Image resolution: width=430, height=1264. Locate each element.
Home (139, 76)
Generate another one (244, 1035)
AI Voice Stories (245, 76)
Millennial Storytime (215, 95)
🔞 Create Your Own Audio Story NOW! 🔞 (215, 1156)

---

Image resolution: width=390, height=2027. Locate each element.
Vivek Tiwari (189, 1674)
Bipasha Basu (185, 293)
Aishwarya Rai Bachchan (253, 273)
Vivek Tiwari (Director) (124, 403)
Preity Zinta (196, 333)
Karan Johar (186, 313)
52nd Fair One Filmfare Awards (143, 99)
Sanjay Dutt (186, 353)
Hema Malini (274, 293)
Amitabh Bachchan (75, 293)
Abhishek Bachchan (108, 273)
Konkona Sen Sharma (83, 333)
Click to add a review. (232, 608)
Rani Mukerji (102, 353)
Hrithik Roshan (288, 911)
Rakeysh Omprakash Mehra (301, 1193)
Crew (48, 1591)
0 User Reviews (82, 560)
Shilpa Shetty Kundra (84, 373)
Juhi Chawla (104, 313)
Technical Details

_PROBLEM DETAILS_
Counting only lines that hold "element", report how many there are in the records above, as a bare number.

_ANSWER SPACE_
2